Po ucieczce Kawczego Serca razem z Płotkową Łapą coraz więcej kotów jest otwarcie niezadowolonych z aktualnie trwającej władzy i dyskryminacji wobec osobników o czekoladowym futrze. Słychać śmielsze głosy, głównie młodych kotów, negatywnie wyrażające się o Sroczej Gwieździe i jej rodzinie. Niedługo później jednak dochodzi do tragedii. Błotnista Plama zabiła dwa koty - Nawałnicową Łapę, który po śmierci otrzymał nowe imię, Nawałnicowy Ryk oraz Okraszoną Polanę. Oprócz tego zraniła Czapli Taniec i podjęła się próby zamordowania kocięcia, Zmierzchu, czemu jednak zapobiegła ich liderka, rzucając się na czekoladową i zagryzając ją. Po oględzinach Strzyżykowy Promyk wyjaśnia dyskretnie przywódczyni i swoim uczennicom co wywołało tak nagłą zmianę w lękliwej kotce. Choroba, jaką im przedstawia, brzmi jak przekleństwo od Klanu Gwiazdy, obejmujące ciało, serce i duszę chorego, do tego będąca silnie zaraźliwa. Następnego poranka Srocza Gwiazda ogłasza i przestrzega wojowników przed tajemniczą klątwą, wyjaśniając przy tym na co powinni zwracać uwagę, aby jak najszybciej wykryć zarażonego.

W Klanie Wilka

Cisowa Łapa zostaje nową medyczką, przyjmując imię Cisowe Tchnienie. Niedługo przed tym, do wilczaków dołącza Puszcza - młoda samotniczka, która wraz z trójką swojego silnego potomstwa zasila szeregi klanu. Niestety, są to jedynie dwie pojedyncze kropla pozytywności, w morzu nieszczęść, w jakim tonie Klan Wilka. Oprócz śmierci Bieliczego Pióra, będącej matką kultu, podczas dzikiej burzy dochodzi do kolejnej tragedii - spłonięcia wierzby, rosnącej samotnie na małej wysepce, zwanej Wierzbową Zatoczką. Parę kotów zmienia swoje stanowiska - Biała Łapa, po wygranym pojedynku z Pokrzywową Łapą, zyskuje imię Zabielone Spojrzenie, natomiast trójka najsędziwszych wojowników w Klanie Wilka przenosi się do legowiska starszyzny.
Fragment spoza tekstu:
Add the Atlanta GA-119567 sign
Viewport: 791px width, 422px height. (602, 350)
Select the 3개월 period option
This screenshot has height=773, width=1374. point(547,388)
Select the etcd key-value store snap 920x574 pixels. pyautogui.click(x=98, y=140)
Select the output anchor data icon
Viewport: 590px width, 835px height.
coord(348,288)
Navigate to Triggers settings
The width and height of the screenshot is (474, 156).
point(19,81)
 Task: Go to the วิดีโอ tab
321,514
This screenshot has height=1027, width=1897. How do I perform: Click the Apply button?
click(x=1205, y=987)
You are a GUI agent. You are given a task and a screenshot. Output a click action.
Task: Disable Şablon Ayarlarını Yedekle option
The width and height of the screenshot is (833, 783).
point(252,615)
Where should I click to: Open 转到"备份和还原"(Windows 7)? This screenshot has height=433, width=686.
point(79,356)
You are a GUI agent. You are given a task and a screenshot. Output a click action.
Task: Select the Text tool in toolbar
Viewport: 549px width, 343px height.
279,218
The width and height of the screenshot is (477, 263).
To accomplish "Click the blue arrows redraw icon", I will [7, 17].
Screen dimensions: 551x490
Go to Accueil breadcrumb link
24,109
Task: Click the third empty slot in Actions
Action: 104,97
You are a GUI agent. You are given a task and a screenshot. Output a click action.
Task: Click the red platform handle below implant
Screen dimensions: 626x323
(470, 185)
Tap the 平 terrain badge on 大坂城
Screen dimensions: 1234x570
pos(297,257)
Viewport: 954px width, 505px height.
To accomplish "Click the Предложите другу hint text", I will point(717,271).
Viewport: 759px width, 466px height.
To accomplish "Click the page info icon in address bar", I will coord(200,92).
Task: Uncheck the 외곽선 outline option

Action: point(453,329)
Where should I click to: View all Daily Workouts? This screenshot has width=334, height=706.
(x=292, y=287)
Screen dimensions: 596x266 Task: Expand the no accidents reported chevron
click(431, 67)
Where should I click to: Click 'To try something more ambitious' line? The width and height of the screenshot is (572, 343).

Są nimi Szczurzy Cień, Chryzantemowa Krew i Ważkowe Skrzydło.

W Owocowym Lesie

Żałoba jest ostatnio wszechobecna. Lawina śmierci zaczęła się od odejścia Jarząb, z czasem tylko przybierając na prędkości. W wymiarze ducha znalazła się niedługo później główna medyczka, Witka, tym samym przekazując rolę dbania o zdrowie społeczności Murmur i jej uczniowi Porankowi. Po tygodniach spokoju, kolejna osoba straciła życie, tym razem w drastyczny sposób. Podczas patrolu granicznego napotkano na spuszczonego psa, który od razu rzucił się w pogoń za grupą. Każdy członek zwiadu zdążył w porę wskoczyć na drzewa, jednak przez pośpiech Skrzyp poślizgnął się i spadł z wysokości, tym samym łamiąc sobie łapy. Wojownik nie miał szans w starciu ze szczękami agresora. Obecność kłusowników także boleśnie dała się we znaki, gdy jeden z nich postrzelił zastępczynię na oczach Daglezjowowej Igły. Sadzawka niestety nie wygrała ciężkiej walki o życie. Rozpaczona śmiercią przyjaciółki liderka wybuchła, najpierw wyżywając się medyczce, a później także na reszcie społeczności. Na samym końcu w szale oskarżyła Lśniącą Tęczę o zamach, dzięki Wszechmatce powstrzymana i z pozoru uspokojona przez Świergot. Wieści o nowym zastępcy nadal na razie nie słychać...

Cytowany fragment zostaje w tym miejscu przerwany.